WPC report from Richard Windle

Ken Bowler writes: “Richard Windle is a fellow member of the Research Support Network Development Team at Parkinson’s UK. He has lodged the following report, which may be of interest”.

Here is a brief summary of my take on the latest scientific thinking as presented at WPC3. There is a disclaimer on this: I’m not a scientist, I did not attend all the sessions (this would have been impossible) so there may be other important developments that I missed. In addition I may have misunderstood or over-simplified what I have reported below.

Why do brain cells die? It has been thought for some time that abnormal behaviour of the protein alpha-synuclein within cells (folding) is associated with Parkinson’s.
Patrik Brundin gave a very eloquent presentation describing how misfolded alpha-synuclein might move from one cell to another, causing misfolding to take place in a chain-like sequence. Apparently there are researchers looking at ways of

  1. stopping the misfolded alpha-synuclein from leaving the damaged cell
  2. stopping it from entering adjacent cells and, if it does enter adjacent cells,
  3. stopping it from causing similar misfolding in those cells.

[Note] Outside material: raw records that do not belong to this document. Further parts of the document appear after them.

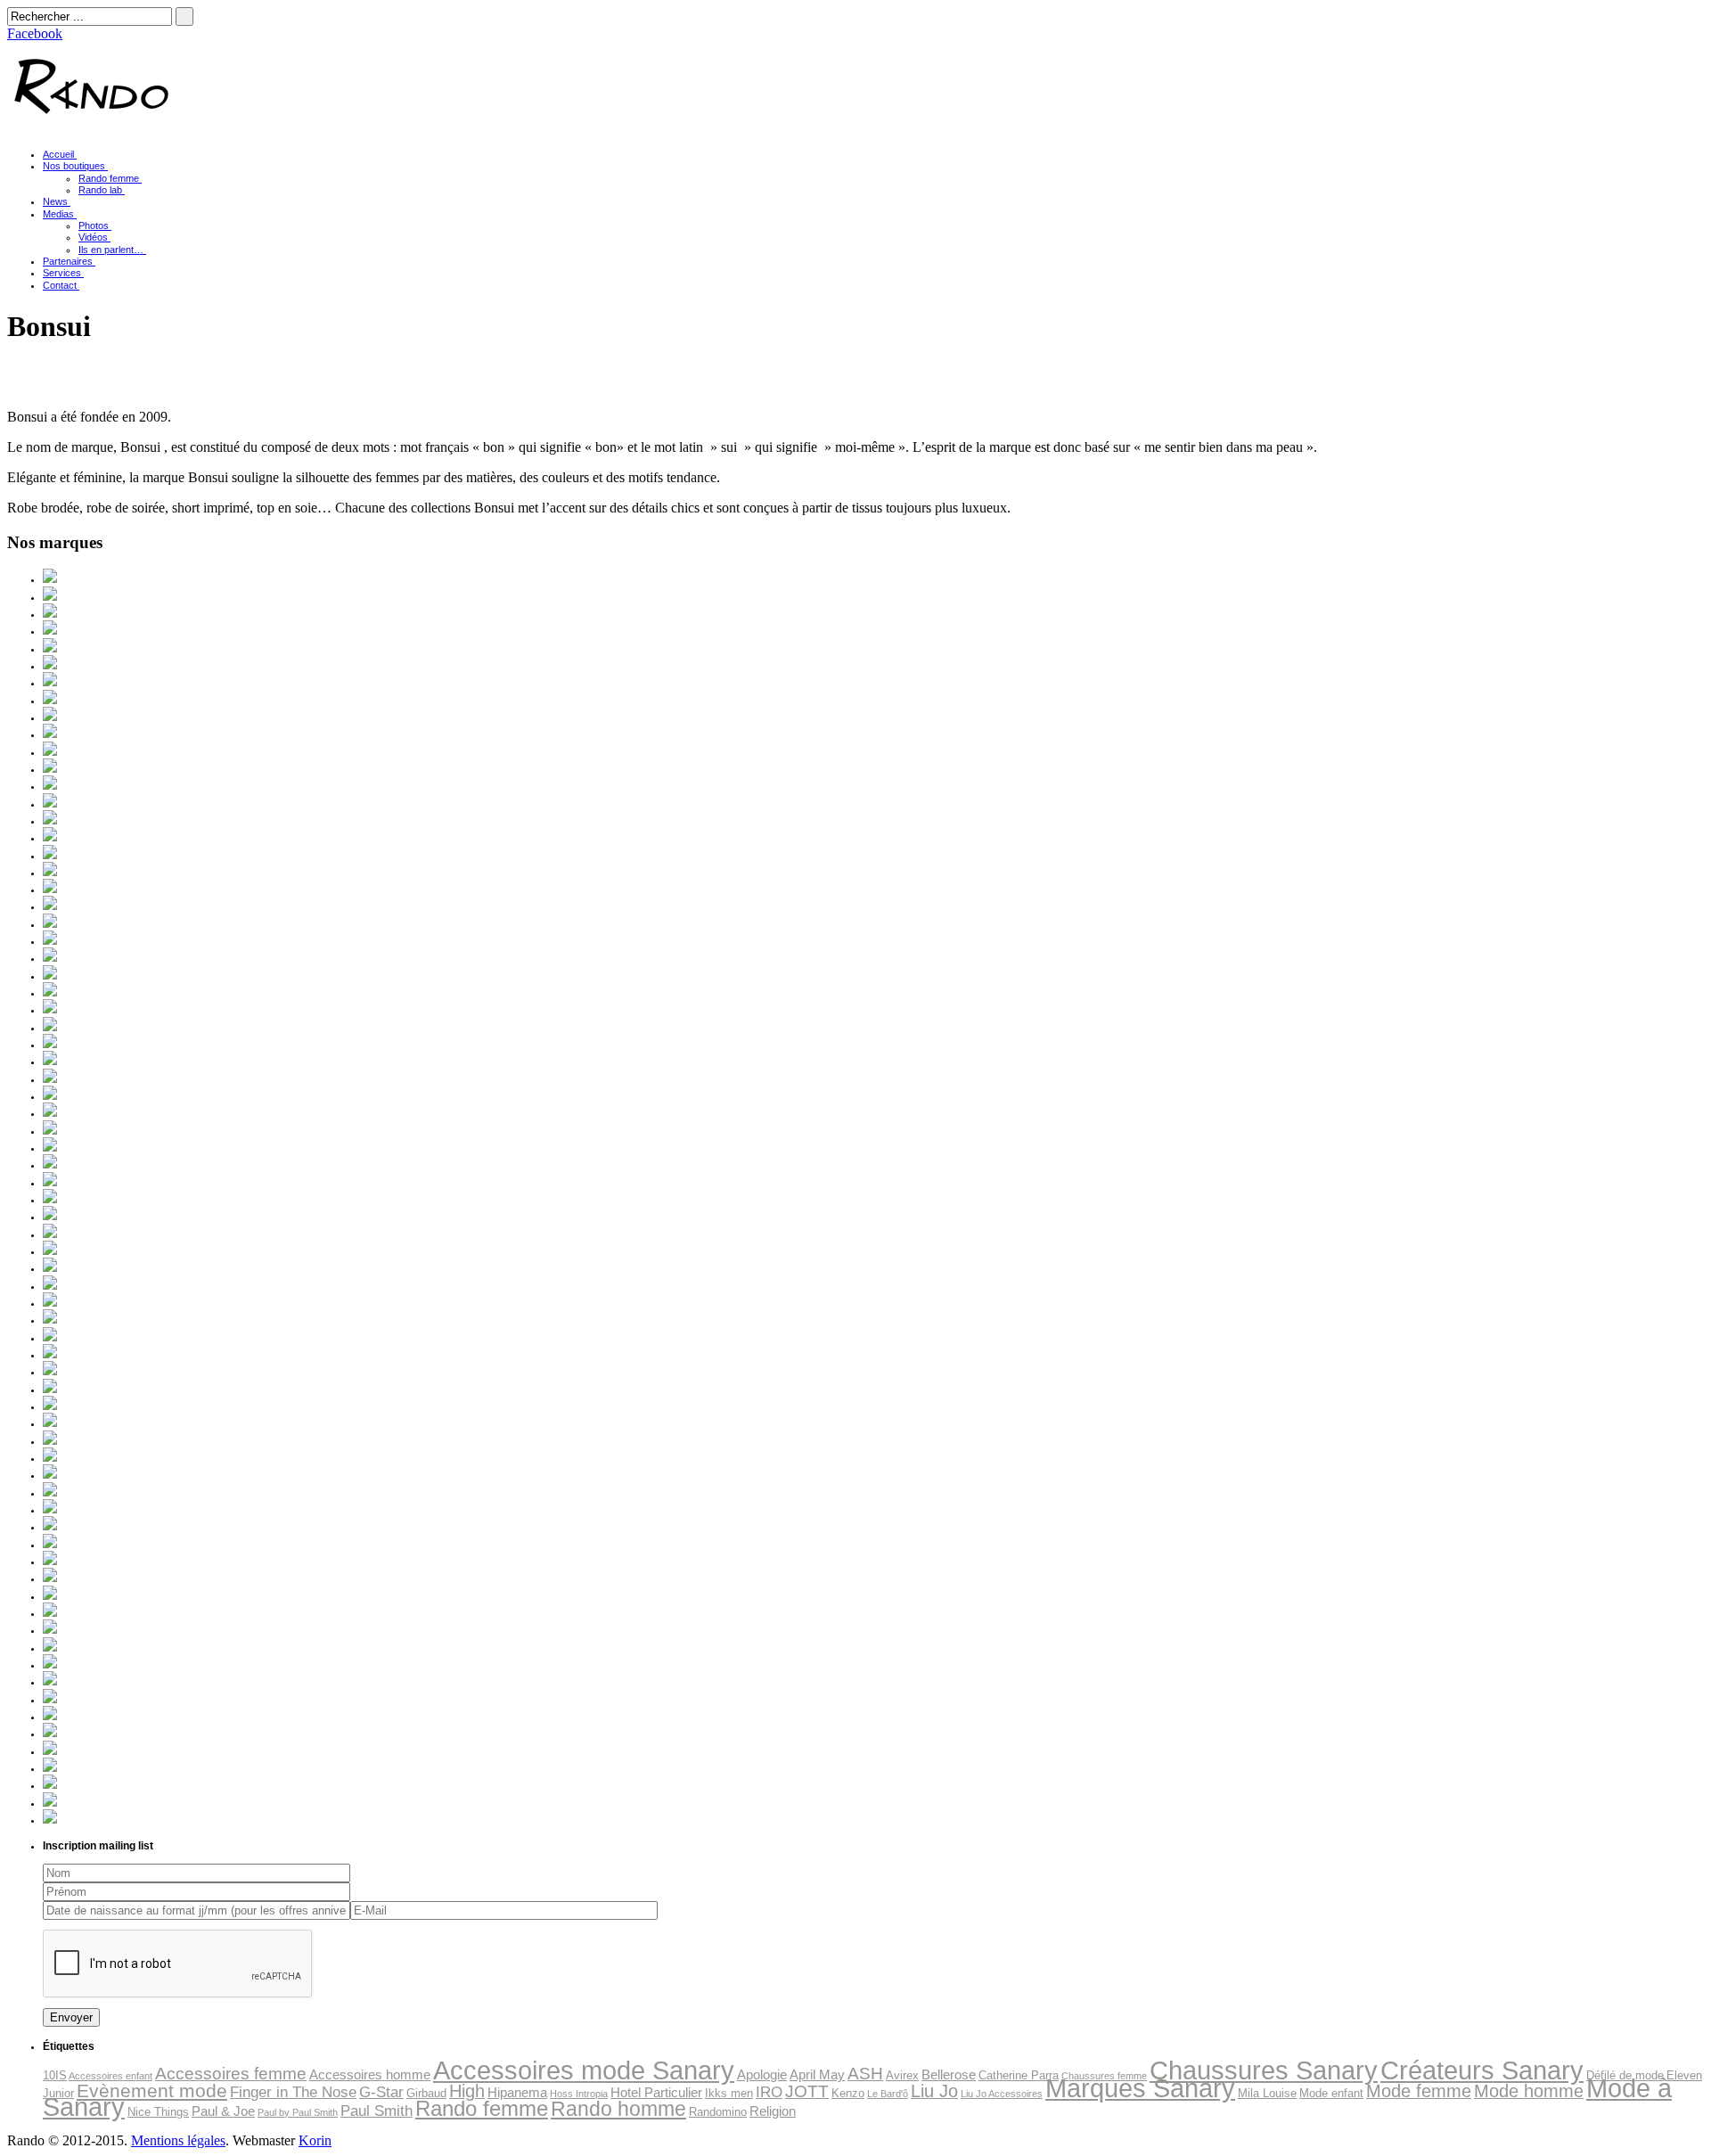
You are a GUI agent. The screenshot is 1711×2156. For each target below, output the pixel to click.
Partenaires (68, 261)
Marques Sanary (1140, 2088)
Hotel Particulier (656, 2092)
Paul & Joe (223, 2111)
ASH (865, 2073)
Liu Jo (934, 2091)
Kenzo (847, 2093)
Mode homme (1529, 2091)
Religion (772, 2111)
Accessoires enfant (110, 2075)
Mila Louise (1267, 2093)
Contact (60, 285)
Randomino (718, 2112)
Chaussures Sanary (1264, 2070)
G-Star (381, 2092)
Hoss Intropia (579, 2093)
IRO (769, 2092)
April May (817, 2074)
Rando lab (100, 189)
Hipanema (517, 2092)
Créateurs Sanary (1482, 2070)
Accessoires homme (369, 2074)
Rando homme (618, 2108)
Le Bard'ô (887, 2093)
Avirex (902, 2075)
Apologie (762, 2074)
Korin (315, 2140)
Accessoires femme (231, 2073)
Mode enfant (1331, 2093)
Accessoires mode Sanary (583, 2070)
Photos (93, 225)
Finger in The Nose (293, 2092)
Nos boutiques (74, 165)
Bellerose (948, 2074)
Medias (58, 214)
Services (62, 272)
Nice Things (158, 2112)
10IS (55, 2075)
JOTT (807, 2091)
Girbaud (426, 2093)
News (55, 201)
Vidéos (93, 237)
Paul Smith (376, 2110)
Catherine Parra (1018, 2075)
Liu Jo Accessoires (1002, 2093)
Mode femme (1418, 2091)
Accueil (58, 154)
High (467, 2091)
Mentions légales (178, 2140)
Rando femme (108, 178)
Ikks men (729, 2093)
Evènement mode (152, 2090)
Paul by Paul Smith (298, 2112)
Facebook (34, 33)
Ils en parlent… (110, 249)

Of course there are other theories – for example involving the role of the mitochondria.

Stem cells are effectively on the back burner (so to speak). Apparently it takes up to a dozen aborted foetuses to provide sufficient material for one transplant. Work is concentrating on induced pluripotent stem cells (developed from skin cells provided by the patient), which would avoid the practical and ethical concerns about the use of foetal material. This may not be as easy as it sounds and the Transeuro project is going ahead with the first transplants using foetal material taking place ‘in the next few months.’

There was a lot of discussion about non-motor symptoms but nothing new in the treatment of these.

The notion that Parkinson’s is a syndrome rather than a single disease is now firmly on the agenda. The term ‘stratified medicine’ was mentioned more than once with a recognition that previous trials may have failed because they did not take this into account and that different treatments might be appropriate for different types of Parkinson’s.

Gene therapy is in the ascendancy as a way of ascertaining the different types and delivering treatments.

The need for a suitable bio-marker becomes all the more critical as a way of monitoring whether any of these approaches slow down or stop the progression. There is also concern about the validity of existing animal models which rely on inducing Parkinson’s using chemicals – this may not be as effective as previously thought as a way of mimicking the development of Parkinson’s in humans.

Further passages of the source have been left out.